Reputation: 25
I have a mysql database growing @ 45-50% a year. In last couple of years it has increased to a significant amount in size and now causing performance issues in production.
While analyzing it on test environment I found that there is a table which has around 20 columns with 4-5 columns of type longtext. This has around 1.8M records and is being frequently accessed by application. I have gone through many mysql performance blogs and got a sense that vertical partitioning may help in this case so thought to give it a try with manually breaking the table in two parts with all logntext columns in one table and other columns in another table with both tables mapped by primary key and observed 80% performance improvement for the same query which was causing the issue.
Now, I am not sure if I can achieve vertical partitioning at database level without breaking table manually as if I go with manual option it will require a lot of changes in code and queries which could result in some other surprises on production.
Please suggest if MySql actually supports vertical partitioning at database level.

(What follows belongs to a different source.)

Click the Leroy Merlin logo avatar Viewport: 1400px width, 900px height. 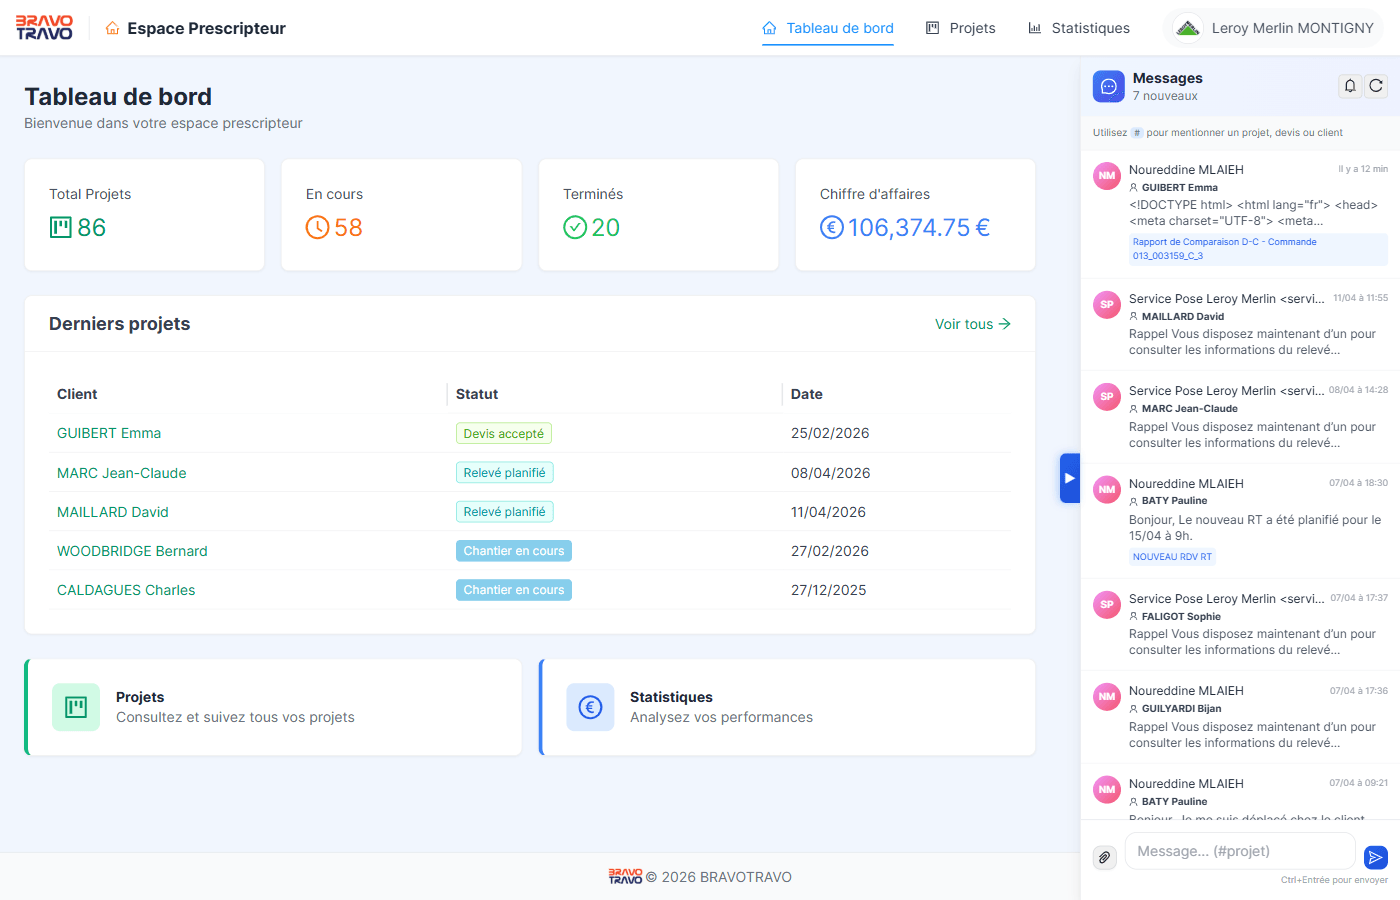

I tried to google it but found examples of horizontal partitioning only, no references to vertical partitioning. Appreciate your help on this.

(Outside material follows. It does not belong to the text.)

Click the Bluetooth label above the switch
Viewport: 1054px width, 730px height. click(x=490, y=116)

P.S. I am not a database professional so everything I did is based on suggestions/feedback on MySql blogs/forums.
Thanks
Upvotes: 1
Views: 537
Reputation: 48
mysql does not support vertical partitioning
https://dev.mysql.com/doc/refman/5.7/en/partitioning-overview.html
MySQL 5.7 does not support vertical partitioning, in which different columns of a table are assigned to different physical partitions. There are no plans at this time to introduce vertical partitioning into MySQL.